Debajo de la piel, no hay carne, ni fibras, ni tendones, ni sangre. Debajo de la piel de las películas de Asghar Farhadi hay sentimientos y mucho sufrimiento, y, ‘Todos lo saben‘, no es una excepción. Hace unos años, más de cinco y menos de diez, me planté ante una de las cintas de las que más se hablaba en el momento, ‘Nader y Simin, una separación’. Me hipnotizó, no por lo que contaba, no por el divorcio, sino por la facilidad que tiene de plasmar a través de un objetivo todas las miserias del ser humano. El divorcio era una mera excusa para indagar dentro de los personajes, para humanizarlos.

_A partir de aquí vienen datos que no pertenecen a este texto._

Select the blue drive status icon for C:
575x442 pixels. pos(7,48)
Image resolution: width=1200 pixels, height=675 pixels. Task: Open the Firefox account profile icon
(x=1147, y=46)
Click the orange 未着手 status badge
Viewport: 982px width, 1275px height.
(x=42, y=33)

En su nueva cinta, ‘Todos lo saben’, ocurre más de lo mismo. En esta ocasión la acción se desarrolla en otro entorno, en un pueblo castellano a más de 6000 kilómetros de su Irán natal. Resulta un poco marciano, ya que estamos hablando de un iraní rodando en España una historia costumbrista. Pero hay una cosa que está por encima de la cultura, de la lengua y que sobrepasa las fronteras: los sentimientos. Y esos los domina como nadie Asghar Farhadi.

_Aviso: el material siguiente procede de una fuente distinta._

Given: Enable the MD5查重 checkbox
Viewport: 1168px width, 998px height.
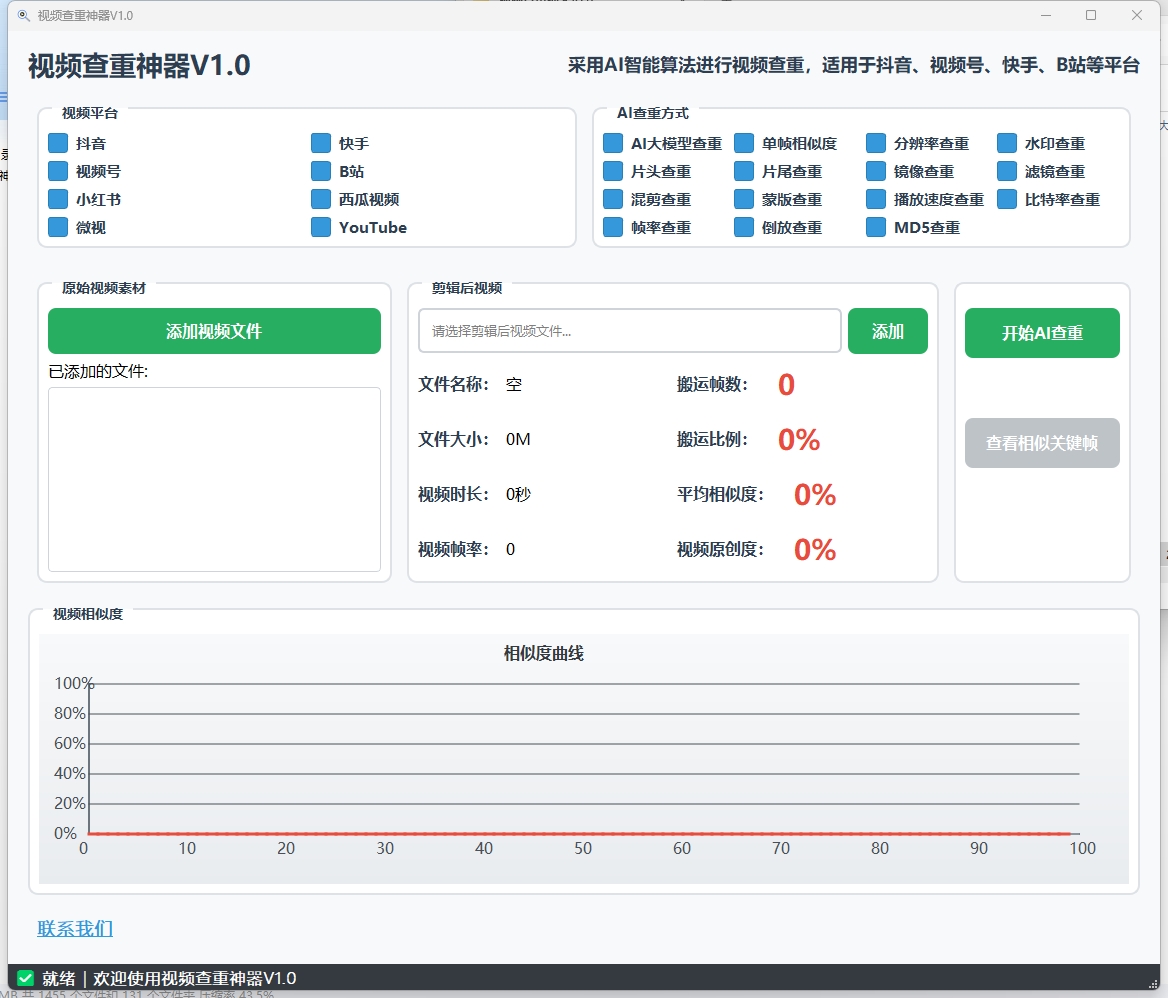Looking at the screenshot, I should click(x=876, y=227).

Como pasara con ‘Nader y Simin’ existe una motivación aparente de la historia, en este caso no es un divorcio, es la desaparición de una niña, Irene, justo en la boda de su tía. La desaparición es el motor de todo y a la vez de nada. La desaparición hace que afloren todas las rencillas familiares pero no es una película sobre una desaparición. ‘Todos lo saben’ es otro retrato fidedigno de las múltiples aristas que componen al ser humano.
La cinta tiene un punto de inflexión interesante. Después de la primera media hora, necesaria, de contextualización, hay un apagón y empieza a llover. Irene ha desaparecido. Parece que nos transporta a cintas del genero thriller como ‘La isla mínima’, pero es una falsa alarma. Después de la lluvia llega la tormenta. No la de la frenética y desesperada búsqueda de Irene, sino la de las rencillas, la de los amores pasados, la de la desconfianza, la de las dudas, de todos y cada uno de los personajes. Y en el agua de esa tormenta se mueve como un pez, como si estuviese en Irán, Asghar Farhadi.
Lo que más me sorprende es su forma de rodar. No hay travellings, no hay una fotografía soberbia ni excesiva, no hay planos preciosistas, ni drones sobrevolando el paisaje como en ‘La isla mínima’. El iraní supedita lo técnico a los diálogos y los silencios, para no distraer y alterar lo esencial de su cine, lo humano. La cámara no es protagonista en ningún momento, y eso, en plena vorágine efectista, se agradece enormemente.
Javier Bardem, Penélope Cruz, Ricardo Darín, Eduard Fernández o Bárbara Lennie, sólo tienen que desnudarse en cuerpo y alma ante el vómito existencial que les plantea el director iraní. El resultado está a la altura de las expectativas, es bello e imperfecto, como el ser humano. El dolor y el placer como admitían los pensadores griegos van de la mano. Dolor y placer son dos caras de la misma moneda. Eso es lo que me ocurre cada vez que me siento a ver una película de Farhadi. El sufrimiento merece la pena.